Jason Statham ha pasado por Madrid para presentar su última película, Death Race (La carrera de la muerte). En persona no es muy distinto de sus personajes, un tipo duro y extremadamente cachas, pero muy cercano.

Jason Statham ha pasado por Madrid para presentar su última película, Death Race

¿Conocías La carrera de la muerte del año 2000, la película en que se basa Death Race?

No la vi y, de hecho, todavía no la he visto. Pero conocí a su director, Paul Bartel, en una convención de cómics en San Diego.

¿Tienes algo en común con tu personaje?

Bueno, los dos tenemos el mismo corte de pelo (risas), y a los dos nos encantan las carreras de coches.

¿Cómo ha sido la experiencia de conducir los coches que aparecen en la película?

Muy divertida. Además yo conducía un Mustang Shelby, que es un clásico en Estados Unidos, es el mismo modelo de coche que Steve McQueen condujo en Bullitt.

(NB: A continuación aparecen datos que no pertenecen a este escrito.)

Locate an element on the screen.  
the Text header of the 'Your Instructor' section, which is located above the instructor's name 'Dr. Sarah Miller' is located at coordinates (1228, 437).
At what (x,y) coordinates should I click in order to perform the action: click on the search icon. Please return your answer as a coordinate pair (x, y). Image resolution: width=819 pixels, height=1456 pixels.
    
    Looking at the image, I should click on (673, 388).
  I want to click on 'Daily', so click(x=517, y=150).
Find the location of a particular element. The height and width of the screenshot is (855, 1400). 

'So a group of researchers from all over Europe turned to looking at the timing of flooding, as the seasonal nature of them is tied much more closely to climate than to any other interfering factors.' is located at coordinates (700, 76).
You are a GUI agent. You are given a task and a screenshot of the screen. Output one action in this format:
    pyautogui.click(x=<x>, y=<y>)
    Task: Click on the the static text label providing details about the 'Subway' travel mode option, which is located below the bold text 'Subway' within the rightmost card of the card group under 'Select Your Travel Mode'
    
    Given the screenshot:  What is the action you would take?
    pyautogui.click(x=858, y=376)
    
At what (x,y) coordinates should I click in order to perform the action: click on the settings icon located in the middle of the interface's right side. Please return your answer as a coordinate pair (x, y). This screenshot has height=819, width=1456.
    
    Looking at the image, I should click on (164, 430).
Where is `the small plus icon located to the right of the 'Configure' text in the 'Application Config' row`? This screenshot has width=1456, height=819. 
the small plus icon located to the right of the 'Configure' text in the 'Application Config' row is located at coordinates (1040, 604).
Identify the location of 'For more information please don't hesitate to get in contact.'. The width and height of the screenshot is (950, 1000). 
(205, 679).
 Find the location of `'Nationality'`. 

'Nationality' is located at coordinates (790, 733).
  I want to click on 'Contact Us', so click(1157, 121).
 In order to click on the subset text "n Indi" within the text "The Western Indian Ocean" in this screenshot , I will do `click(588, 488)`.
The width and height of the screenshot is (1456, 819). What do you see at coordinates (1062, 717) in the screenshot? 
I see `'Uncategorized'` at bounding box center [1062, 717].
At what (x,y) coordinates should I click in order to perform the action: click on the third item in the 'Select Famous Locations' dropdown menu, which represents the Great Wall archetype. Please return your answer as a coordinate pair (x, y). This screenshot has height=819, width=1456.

¿A qué velocidad llegaste a ir al volante?

No lo sé muy bien. No tenía tiempo de mirar el cuentakilómetros. Lo mejor era mirar al frente, no fuera a ser que me llevara por delante a alguien del equipo, porque realmente iba muy rápido.

Se puede decir que Luc Besson te cambió la vida con el papel de Frank Martin en Transporter.

Por supuesto. En los últimos diez años ha habido dos personas que han sido determinantes en mi vida como actor: Luc y Guy Ritchie.

¿Qué te atrajo del guión?

Como actor siempre quieres trabajar y, si es posible, disfrutar. Me gustó lo que Paul W.S. Anderson planteaba. Me gustó ver que tenía muy claro lo que quería. Además, para mí suponía subir un peldaño en el nivel de las películas, porque se trataba de un título grande, respaldado por un estudio.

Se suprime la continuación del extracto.